I am on a crusade to own more of my life. I want to own my choices, own the consequences, own the life they give me. This seems so rudimentary. When did I get cut off from these parts of my life? On a brief psychological note (no time for deep analysis), I am learning that owning my life means accepting me for me - flaws and all. This is tough. Accepting other people is much easier. But, as any retail clerk will tell you, if you want to change something, you need to own it first.
Tuesday, April 10, 2012
Dessert
Golden, juicy, vibrant delicious pineapple for dessert tonight. Everyone loved it.
Mastery
How boring would it be, if this journey to health revolved solely around calories and exercise?
My friend Shyla and I have been talking quite a bit about mastery lately. For both of us, life has pulled our focus away from slim for a while. That has made me feel like I haven't had much to write about, hence my lack of posts. But I have come to realize that mastery in any area is mastery. Strength of will is strength of will.
For the last six weeks I have been focusing on improving the quality and quantity of my scripture study and I have been doing a major home clean-out. (Somehow, admitting that I only have enough focus for two areas at a time feels weak. I know it is the best that I can do, but still, admitting to limitations in public is hard. I feel I should be able to do it all. How dumb is that?) But I am learning that mastery over my time will help me have mastery over my appetite. The will to prioritize and make tough choices about my closets will help me prioritize and make tough choices about my menus. An increase in spiritual strength will help me make the choices that lead to physical strength.

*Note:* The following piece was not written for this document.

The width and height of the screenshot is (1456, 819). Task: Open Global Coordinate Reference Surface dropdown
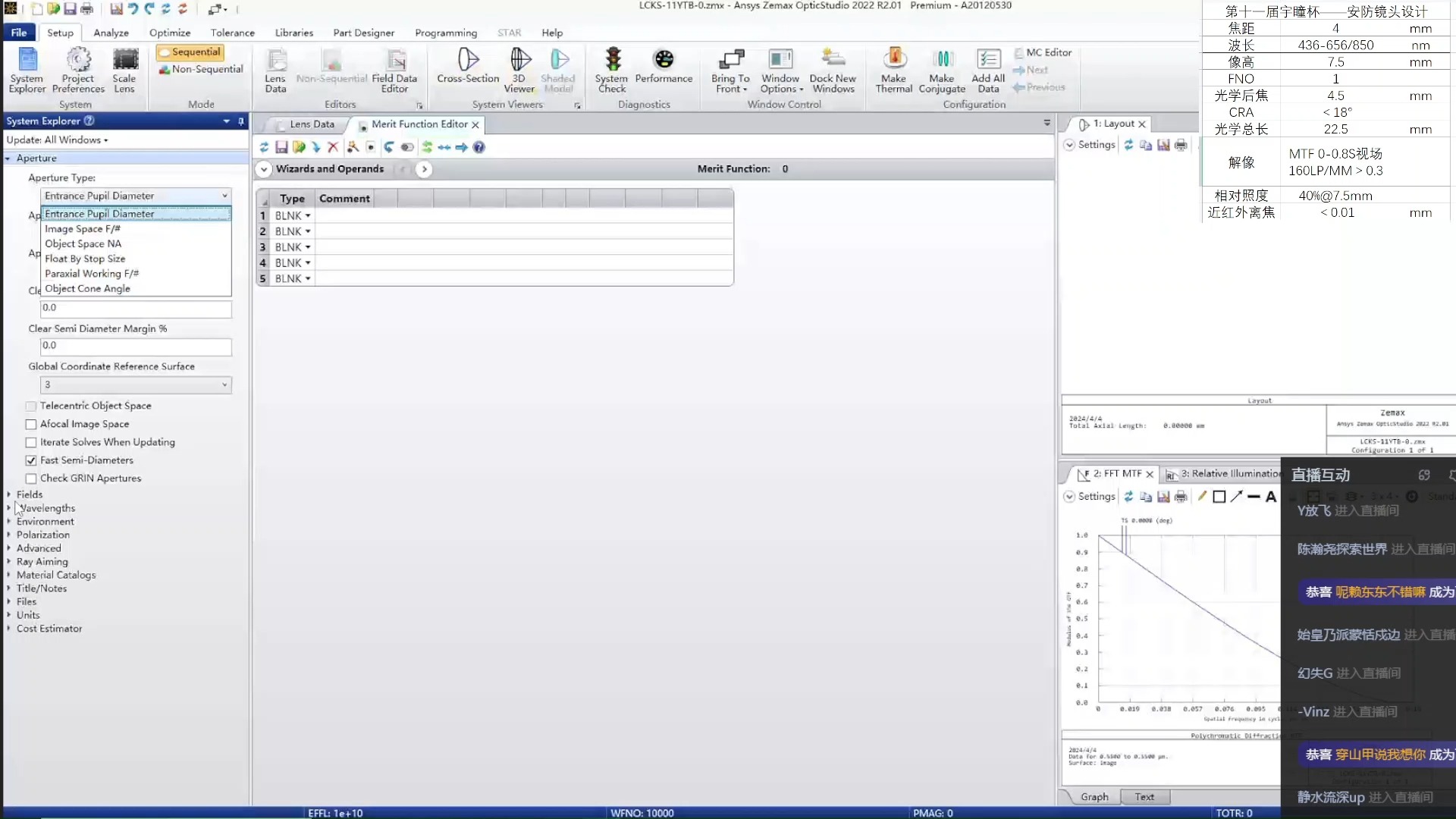coord(136,385)
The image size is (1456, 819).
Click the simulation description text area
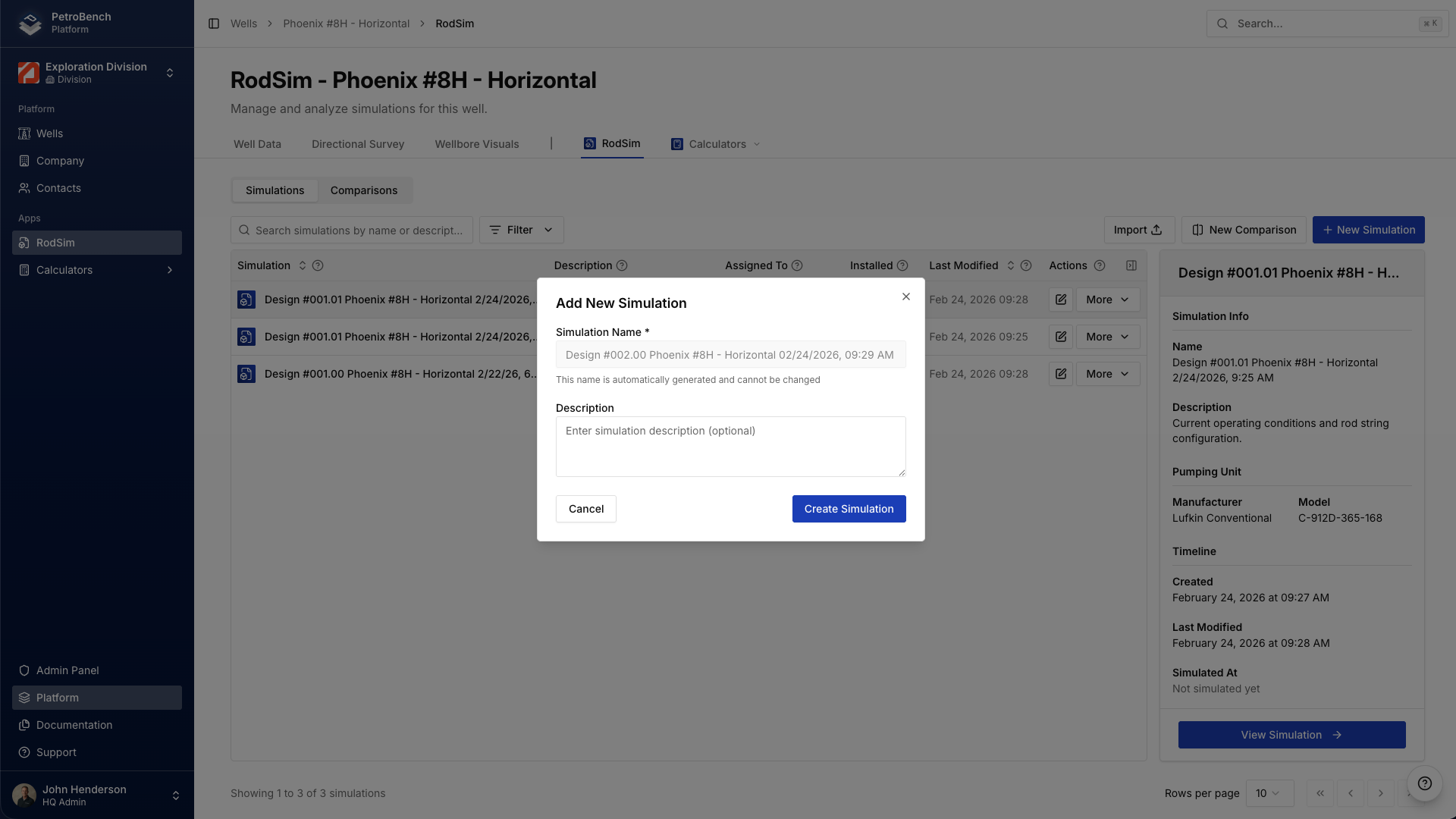click(x=730, y=447)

Health is a whole person way of being. Plus, Feng Shui gurus say that de-cluttering your living space is a great way to begin weight loss. So if you, like me, have taken a mental hiatus from exercise and calories, bravo! Here's to new beginnings.
Monday, April 2, 2012
Recess
Have you ever witnessed children running out to a playground? They can't wait to get outside. They climb. They jump. They run. They skip and chase and hang on monkey bars.
I love this way of looking at moving and exercise. It is fun. It is a change of pace. It is refreshing. And (again) it is FUN.
Now this is not how I feel when looking at a "work-out" DVD. This is not how I feel about crunches and curls. But maybe that is an indicator that not only my mind-set, but my routine needs to change. If exercise is drudgery, then my consistency is patchy and my efforts half-hearted. When I am doing something fun like hiking, dancing or walking I want to do more and more and more. I look forward to it. I make special arrangements to make sure it happens.
I want to have a daily "mom recess." To me, that sounds like a treat.
If any of you have some ideas that work for you, I would so appreciate hearing them.